*Extracted material*.
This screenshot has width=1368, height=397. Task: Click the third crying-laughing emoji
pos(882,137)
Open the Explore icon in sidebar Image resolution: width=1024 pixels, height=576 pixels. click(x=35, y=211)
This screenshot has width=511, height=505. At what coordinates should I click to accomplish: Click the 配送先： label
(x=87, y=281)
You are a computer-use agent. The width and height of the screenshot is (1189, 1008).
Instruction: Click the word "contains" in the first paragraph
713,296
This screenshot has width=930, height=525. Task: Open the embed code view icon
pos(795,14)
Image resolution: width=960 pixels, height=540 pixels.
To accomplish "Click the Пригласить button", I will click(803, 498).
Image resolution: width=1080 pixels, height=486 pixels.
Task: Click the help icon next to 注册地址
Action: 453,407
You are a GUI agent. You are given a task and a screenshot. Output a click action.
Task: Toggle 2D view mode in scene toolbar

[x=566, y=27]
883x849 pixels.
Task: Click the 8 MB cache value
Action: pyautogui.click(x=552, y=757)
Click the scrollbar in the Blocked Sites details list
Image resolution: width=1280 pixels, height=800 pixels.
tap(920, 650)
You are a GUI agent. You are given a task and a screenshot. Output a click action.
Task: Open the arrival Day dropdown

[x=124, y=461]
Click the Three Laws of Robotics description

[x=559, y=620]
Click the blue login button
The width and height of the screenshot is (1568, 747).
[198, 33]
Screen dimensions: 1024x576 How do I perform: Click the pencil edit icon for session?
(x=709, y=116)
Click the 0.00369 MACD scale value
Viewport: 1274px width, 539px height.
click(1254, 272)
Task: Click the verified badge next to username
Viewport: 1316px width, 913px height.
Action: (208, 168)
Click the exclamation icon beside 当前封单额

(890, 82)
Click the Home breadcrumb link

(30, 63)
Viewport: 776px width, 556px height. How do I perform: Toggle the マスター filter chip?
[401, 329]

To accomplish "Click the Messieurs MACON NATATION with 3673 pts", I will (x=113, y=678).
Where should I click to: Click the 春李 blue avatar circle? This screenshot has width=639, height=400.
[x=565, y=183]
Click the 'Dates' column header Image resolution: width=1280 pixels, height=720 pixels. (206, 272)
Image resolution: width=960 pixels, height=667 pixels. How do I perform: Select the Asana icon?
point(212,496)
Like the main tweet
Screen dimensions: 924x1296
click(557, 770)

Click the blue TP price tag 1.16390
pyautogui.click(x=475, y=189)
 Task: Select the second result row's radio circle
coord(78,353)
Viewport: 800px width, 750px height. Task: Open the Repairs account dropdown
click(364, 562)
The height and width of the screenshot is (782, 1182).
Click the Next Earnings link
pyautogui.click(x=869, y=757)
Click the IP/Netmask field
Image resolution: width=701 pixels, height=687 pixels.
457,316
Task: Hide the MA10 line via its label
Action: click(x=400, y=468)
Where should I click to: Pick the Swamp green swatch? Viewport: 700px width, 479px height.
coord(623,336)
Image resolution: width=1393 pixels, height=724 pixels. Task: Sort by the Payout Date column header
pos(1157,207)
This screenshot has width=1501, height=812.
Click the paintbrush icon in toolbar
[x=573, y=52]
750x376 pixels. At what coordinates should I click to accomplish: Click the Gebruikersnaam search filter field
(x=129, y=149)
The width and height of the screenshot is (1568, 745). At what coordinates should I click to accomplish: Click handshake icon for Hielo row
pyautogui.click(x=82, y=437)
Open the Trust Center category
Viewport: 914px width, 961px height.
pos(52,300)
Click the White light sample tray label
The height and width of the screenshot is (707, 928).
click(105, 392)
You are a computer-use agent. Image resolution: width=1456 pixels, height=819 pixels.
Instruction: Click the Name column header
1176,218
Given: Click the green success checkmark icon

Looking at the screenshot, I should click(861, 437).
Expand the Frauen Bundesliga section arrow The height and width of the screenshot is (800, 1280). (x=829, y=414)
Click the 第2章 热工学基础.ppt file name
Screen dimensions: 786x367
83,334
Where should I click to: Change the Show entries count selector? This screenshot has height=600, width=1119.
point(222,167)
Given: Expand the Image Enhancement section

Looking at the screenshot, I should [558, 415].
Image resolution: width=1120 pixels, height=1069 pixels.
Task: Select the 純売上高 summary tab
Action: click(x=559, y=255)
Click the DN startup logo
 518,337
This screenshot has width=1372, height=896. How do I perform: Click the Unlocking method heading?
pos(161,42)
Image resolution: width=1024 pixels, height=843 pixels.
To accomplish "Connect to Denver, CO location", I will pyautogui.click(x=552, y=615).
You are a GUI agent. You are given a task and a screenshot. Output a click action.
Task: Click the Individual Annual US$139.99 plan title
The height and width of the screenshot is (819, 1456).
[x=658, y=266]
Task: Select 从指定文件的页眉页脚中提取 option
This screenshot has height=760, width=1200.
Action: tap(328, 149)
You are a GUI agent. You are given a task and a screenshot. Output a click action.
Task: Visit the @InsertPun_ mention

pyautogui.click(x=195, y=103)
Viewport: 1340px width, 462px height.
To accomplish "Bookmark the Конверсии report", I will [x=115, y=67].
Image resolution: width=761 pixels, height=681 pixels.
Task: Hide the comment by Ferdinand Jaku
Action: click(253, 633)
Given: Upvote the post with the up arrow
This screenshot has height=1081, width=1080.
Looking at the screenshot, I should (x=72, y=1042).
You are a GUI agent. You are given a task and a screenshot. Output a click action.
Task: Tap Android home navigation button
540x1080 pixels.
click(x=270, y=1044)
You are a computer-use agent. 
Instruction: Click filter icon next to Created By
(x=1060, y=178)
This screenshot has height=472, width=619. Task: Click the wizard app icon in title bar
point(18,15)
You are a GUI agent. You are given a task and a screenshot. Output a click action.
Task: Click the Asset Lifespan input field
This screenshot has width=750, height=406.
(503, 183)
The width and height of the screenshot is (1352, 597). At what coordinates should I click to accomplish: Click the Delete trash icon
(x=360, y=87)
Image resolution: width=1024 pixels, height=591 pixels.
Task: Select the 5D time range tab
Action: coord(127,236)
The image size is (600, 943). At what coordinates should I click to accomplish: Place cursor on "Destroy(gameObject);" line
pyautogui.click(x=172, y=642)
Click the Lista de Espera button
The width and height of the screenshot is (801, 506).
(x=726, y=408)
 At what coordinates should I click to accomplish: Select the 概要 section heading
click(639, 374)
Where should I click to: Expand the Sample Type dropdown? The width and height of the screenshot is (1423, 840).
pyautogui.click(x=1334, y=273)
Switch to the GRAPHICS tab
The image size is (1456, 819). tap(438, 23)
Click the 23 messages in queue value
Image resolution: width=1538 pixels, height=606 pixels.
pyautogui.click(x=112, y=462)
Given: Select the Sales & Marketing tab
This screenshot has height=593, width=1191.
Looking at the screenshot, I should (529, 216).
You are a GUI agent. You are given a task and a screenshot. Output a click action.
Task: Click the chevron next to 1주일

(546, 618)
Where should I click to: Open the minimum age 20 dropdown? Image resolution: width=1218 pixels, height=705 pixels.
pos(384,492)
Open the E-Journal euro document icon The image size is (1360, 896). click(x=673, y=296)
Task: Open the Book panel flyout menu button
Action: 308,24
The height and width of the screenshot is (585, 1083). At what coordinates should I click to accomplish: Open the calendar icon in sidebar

*Assignment*.
Wherever the string "sidebar" occurs in the records, copy the line it is in.

*Answer to this task*.
Open the Explore icon in sidebar Image resolution: width=1024 pixels, height=576 pixels. click(x=35, y=211)
The height and width of the screenshot is (585, 1083). At what coordinates should I click to accomplish: Open the calendar icon in sidebar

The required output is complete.